Le Conseil d’État a rendu une décision importante le 15 mai 2025 (n° 494887) concernant l’appréciation des délais accordés aux entreprises pour réaliser des traitements informatiques lors d’un contrôle fiscal. Cette décision illustre le pouvoir souverain des juges du fond dans l’évaluation de la suffisance du délai imparti par l’administration.
Contexte juridique
L’article L. 47 A II du Livre des Procédures Fiscales (LPF) prévoit trois options pour les contribuables face à une demande de traitements informatiques :
- Réalisation des travaux par l’administration sur le matériel de l’entreprise
- Réalisation par l’entreprise elle-même des extractions de fichiers et des traitements
- Transmission des extractions de fichiers au service vérificateur pour qu’il réalise les traitements du bureau
Les délais laissés à l’entreprise sont variables selon l’option choisie. L’option a) n’a pas de délai défini puisque c’est le vérificateur qui fait les extractions et les traitements sur le matériel de l’entreprise, l’administration ne se fixant pas ainsi des délais à elle-même. L’option c) est la plus contraignante puisque le délai pour remettre les données est un délai strict de 15 jours. L’option b) est ainsi la plus souple puisqu’aucun délai n’est fixé dans la loi, le temps laissé à l’entreprise pour la réalisation des traitements étant fixé par l’administration après qu’elle ait précisé par écrit les travaux à réaliser, au cas par cas, en fonction du dialogue avec l’entreprise et de la difficulté des traitements.
Enseignements de la décision
Dans cette affaire, une société avait choisi le 20 avril de réaliser elle-même les traitements. Le 27 avril, l’administration lui notifiait :
- Des résultats attendus pour le 17 mai (soit trois petites semaines)
- L’obligation de signaler rapidement toute difficulté
Si le détail et la complexité des traitements demandés n’est pas connu, le délai de trois semaines peut être considéré comme assez court.
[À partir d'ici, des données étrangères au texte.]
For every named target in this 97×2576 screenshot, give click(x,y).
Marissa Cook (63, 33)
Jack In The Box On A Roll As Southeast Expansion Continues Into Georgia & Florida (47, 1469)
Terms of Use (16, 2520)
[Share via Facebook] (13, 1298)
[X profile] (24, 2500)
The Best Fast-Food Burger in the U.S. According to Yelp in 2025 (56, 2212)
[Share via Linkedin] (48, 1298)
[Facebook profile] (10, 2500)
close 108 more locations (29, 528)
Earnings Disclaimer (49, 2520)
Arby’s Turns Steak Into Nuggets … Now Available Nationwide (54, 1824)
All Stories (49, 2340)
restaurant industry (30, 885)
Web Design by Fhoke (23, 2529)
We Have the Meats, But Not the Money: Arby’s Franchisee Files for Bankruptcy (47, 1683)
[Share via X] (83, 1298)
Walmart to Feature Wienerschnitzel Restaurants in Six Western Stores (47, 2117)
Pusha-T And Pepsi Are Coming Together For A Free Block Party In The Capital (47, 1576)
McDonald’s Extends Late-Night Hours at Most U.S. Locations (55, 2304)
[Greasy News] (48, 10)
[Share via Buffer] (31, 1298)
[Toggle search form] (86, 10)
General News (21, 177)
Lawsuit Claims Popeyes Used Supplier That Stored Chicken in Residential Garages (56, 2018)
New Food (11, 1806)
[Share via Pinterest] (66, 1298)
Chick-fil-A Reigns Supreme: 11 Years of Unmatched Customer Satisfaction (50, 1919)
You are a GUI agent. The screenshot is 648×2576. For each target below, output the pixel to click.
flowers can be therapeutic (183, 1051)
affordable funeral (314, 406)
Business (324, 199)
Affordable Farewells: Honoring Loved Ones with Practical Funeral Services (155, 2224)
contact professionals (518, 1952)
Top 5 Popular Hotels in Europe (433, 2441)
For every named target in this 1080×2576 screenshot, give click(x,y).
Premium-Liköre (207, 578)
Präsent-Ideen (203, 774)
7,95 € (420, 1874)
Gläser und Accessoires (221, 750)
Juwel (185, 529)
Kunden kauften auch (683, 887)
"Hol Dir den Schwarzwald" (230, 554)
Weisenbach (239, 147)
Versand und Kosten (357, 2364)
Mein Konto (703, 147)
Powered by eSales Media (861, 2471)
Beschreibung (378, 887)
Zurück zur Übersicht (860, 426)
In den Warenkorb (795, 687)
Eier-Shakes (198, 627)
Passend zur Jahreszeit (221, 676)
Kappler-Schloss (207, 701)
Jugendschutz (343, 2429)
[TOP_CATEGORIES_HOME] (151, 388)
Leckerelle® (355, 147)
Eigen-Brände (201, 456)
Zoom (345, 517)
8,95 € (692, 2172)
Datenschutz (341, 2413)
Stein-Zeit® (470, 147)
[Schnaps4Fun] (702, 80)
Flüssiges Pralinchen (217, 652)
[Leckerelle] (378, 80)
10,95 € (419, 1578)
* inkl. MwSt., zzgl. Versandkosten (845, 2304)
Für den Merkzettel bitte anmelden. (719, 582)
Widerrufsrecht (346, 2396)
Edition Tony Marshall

La société remit ses résultats le 9 juin, soit trois semaines après l’échéance. Le Conseil d’État a validé la décision des juges du fond qui avaient estimé que :
- L’administration avait pris en compte les résultats transmis tardivement
- La société n’avait signalé aucune difficulté pendant la réalisation
- Le vérificateur avait demandé des compléments le 22 juin
Portée pratique et recommandations pour les contribuables
Cette décision confirme un principe essentiel, le pouvoir souverain des juges. En effet, l’appréciation de la suffisance du délai relève de l’examen concret des circonstances par les juges du fond lorsque ce délai n’est pas fixé par la loi.
Ainsi, il est fortement recommandé aux contribuables dans cette situation de maintenir le dialogue avec l’administration. La demande de traitements doit être discutée en amont, les difficultés et délais prévisionnels partagés avec les vérificateurs, et toute difficulté ou incompréhension dans la réalisation des traitements demandés doit être signalée immédiatement pour permettre un réajustement des délais.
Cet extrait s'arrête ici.